We are a very young company. Our two most recent employees, Paloma and Scott, started in February! How are we supposed to function as a team if we can’t interact face-to-face? We came up with a plan and are now testing it. It all revolves around Zoom, partially thanks to their custom background feature. We implemented a daily team update every morning, which mimics the social time around your first office coffee.

Top to bottom, left to right: Tom, Stephane, Erin, and Tyler experimenting with Zoom backgrounds

We chat about Covid-19, quarantine, the future, eating too much, and how nobody laughs at Peloton anymore. We are accidentally learning a lot about our coworkers’ lives by being unofficially invited to their houses and cars. We have seen the inside of Tom’s Land Rover (the only place he gets decent-enough internet to support a video conference call), filled with camera gear, and Scott’s pool, and we are all very jealous. We now know that accidental muting is better than accidental unmuting. We can also now recognize the voices of everyone’s significant other and/or mother.

Top to bottom, left to right: Sarah with baby Norah; Scott with baby Dot; and Kaja with Chairman Meow

Like (presumably) many other teams in this situation, we are taking full advantage of Zoom’s custom backgrounds and we have implemented a weekly contest for the best background. Unfortunately, Erin and Anne-Katrin can’t get their Zoom backgrounds to work, so they keep losing every round. Well, almost every round, since Scott’s last submission was so bad he lost to no background at all…

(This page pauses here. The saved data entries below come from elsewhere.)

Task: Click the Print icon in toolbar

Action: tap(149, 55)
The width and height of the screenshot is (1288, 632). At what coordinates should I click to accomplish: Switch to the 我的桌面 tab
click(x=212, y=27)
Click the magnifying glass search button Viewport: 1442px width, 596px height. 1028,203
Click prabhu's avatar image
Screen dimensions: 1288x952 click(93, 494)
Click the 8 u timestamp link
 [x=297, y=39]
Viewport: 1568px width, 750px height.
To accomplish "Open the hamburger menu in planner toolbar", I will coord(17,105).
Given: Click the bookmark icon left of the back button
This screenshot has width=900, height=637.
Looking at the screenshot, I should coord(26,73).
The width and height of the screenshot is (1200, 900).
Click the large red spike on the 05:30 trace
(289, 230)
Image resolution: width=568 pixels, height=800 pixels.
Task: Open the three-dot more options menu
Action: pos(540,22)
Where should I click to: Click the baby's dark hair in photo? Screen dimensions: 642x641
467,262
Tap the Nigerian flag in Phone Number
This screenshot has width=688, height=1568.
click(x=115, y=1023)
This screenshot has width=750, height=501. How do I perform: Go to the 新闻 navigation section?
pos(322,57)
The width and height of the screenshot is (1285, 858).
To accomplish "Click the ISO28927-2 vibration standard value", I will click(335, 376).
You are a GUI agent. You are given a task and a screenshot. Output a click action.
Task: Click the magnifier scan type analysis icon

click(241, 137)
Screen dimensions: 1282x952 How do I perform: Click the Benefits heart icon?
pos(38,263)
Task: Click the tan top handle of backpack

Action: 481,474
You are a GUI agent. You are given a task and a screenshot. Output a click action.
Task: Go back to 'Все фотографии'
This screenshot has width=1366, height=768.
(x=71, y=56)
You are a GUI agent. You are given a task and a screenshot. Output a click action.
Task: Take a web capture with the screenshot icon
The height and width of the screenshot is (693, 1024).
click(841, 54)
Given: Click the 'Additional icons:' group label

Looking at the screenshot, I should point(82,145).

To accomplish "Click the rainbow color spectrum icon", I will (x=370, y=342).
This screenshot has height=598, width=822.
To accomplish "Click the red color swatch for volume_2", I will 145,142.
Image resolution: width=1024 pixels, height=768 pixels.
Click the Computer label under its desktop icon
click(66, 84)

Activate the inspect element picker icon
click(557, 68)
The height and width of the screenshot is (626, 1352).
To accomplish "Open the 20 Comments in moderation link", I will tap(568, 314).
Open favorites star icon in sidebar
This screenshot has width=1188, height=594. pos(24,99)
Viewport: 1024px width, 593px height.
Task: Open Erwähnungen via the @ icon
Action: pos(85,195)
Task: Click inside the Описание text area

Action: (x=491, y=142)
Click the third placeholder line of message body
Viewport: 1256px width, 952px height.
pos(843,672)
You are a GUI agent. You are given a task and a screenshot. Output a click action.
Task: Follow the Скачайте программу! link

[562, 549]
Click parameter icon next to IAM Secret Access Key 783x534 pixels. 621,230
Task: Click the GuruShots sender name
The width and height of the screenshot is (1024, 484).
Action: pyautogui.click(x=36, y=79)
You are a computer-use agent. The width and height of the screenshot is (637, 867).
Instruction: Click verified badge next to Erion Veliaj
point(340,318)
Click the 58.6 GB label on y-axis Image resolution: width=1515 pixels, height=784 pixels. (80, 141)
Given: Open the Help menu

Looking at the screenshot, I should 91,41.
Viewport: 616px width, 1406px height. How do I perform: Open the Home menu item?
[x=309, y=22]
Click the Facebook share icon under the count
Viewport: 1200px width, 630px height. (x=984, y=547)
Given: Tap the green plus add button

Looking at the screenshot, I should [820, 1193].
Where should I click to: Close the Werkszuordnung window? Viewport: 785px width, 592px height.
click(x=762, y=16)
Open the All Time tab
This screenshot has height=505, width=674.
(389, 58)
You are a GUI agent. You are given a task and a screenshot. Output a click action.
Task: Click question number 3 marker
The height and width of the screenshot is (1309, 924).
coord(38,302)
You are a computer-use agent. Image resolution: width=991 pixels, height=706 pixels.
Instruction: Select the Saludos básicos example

Some of the background contest winners and losers… Top to bottom, left to right: Kaja — the situation room; Paloma — outbreak; Gabrielle — coronavirus essentials; and Anne-Katrin — Zoom not working.

Finally, we implemented a company-wide happy hour on Fridays. We encourage everyone to grab an (optional alcoholic) beverage and discuss future partnerships. We started Variant around partnering with populations that are extreme outliers for phenotypes of medical relevance. We have a number of such partnerships currently in the works, but recently we have all been focused on the short-term things: building out our analytics pipeline, booking helicopters for doctors in the Himalayas, cold-chain shipping from Madagascar, finding a lawyer in New Caledonia, etc.

Now we all spend a few hours a week researching future projects and finding better ways of identifying and defining epidemiological outliers, evidence of adaptation, and what constitutes medical relevance. The first round of brainstorming focused on tropical islands and warmer climates — understandable given the current situation. The next promises to be more relevant.